Motivated by this data gap, scientists supported by the University of Maryland, NASA Harvest, and the University of Nebraska-Lincoln and led by Varaprasad Bandaru (UMD/NASA Harvest) teamed up to develop a new approach to estimating crop stages using remotely sensed satellite data, dubbed the “PhenoCrop” framework. In their recently-published paper, “PhenoCrop: An integrated satellite-based framework to estimate physiological growth stages of corn and soybeans,” the group of experts describes the PhenoCrop framework, implement the method within the state of Nebraska for 2012-2016, and test its performance in three experimental sites in eastern Nebraska. They also examined the spatial and temporal patterns of predicted growth stages for corn and soybean and validated these estimates using the experimental site data and state-level data from the United States Department of Agriculture’s National Agricultural Statistical Services (USDA NASS) Crop Progress Reports. Finally, in an effort to detail the variations using coarse and high spatial resolution satellite imagery, they compared data with estimates produced from MODIS 250m reflectance data.

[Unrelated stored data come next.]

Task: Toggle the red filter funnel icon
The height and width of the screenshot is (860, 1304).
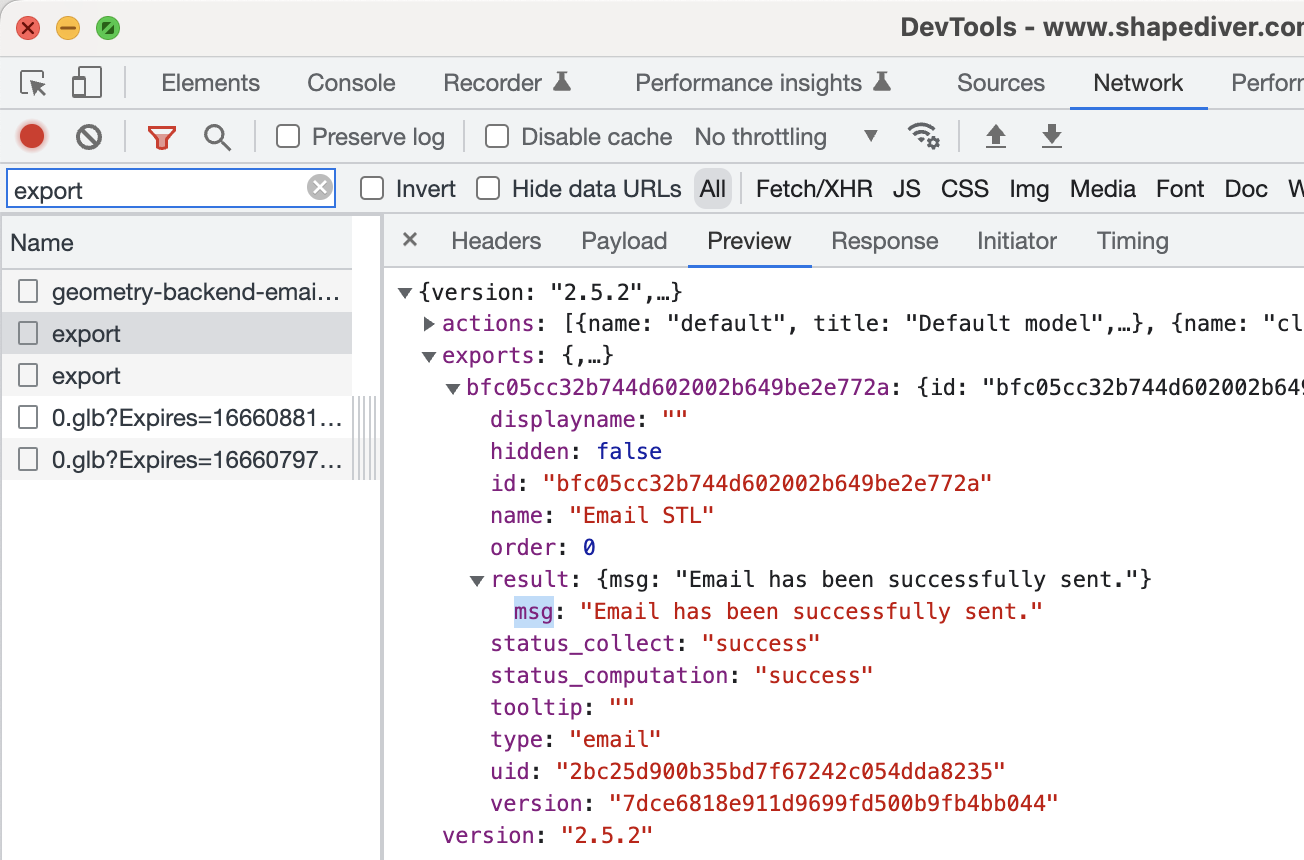Action: [161, 137]
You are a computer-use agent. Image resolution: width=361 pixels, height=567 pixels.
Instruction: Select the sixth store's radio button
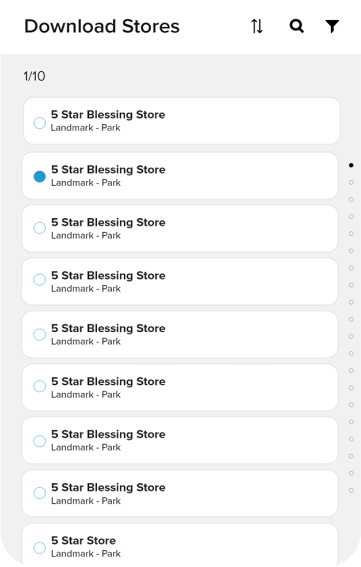point(39,386)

In line with previous studies, findings demonstrated that the satellite data used in this research was able to provide insight into the onset dates of crop growth stages, reflecting both spatial and temporal differences in crop growth stage progressions. However, the authors note that when the data was downscaled, accuracy was improved and the data better captured small variations at the field scale and also highlight the fact that fused MODIS-Landsat data may be best for estimating individual crop growth stages in heterogeneous agricultural landscapes. Overall, the PhenoCrop framework showed excellent potential for enabling accurate estimates of various crop growth stages of both corn and soybean. This framework will be useful for improving crop characterization applied in crop modeling, thereby improving the accuracy of regional-scale crop condition simulations including yields and carbon fluxes. Additionally, using seasonal and sub-seasonal weather forecasts, the PhenoCrop method can provide information with sufficient lead time that can assist farmers in scheduling their crop management practices within a given season.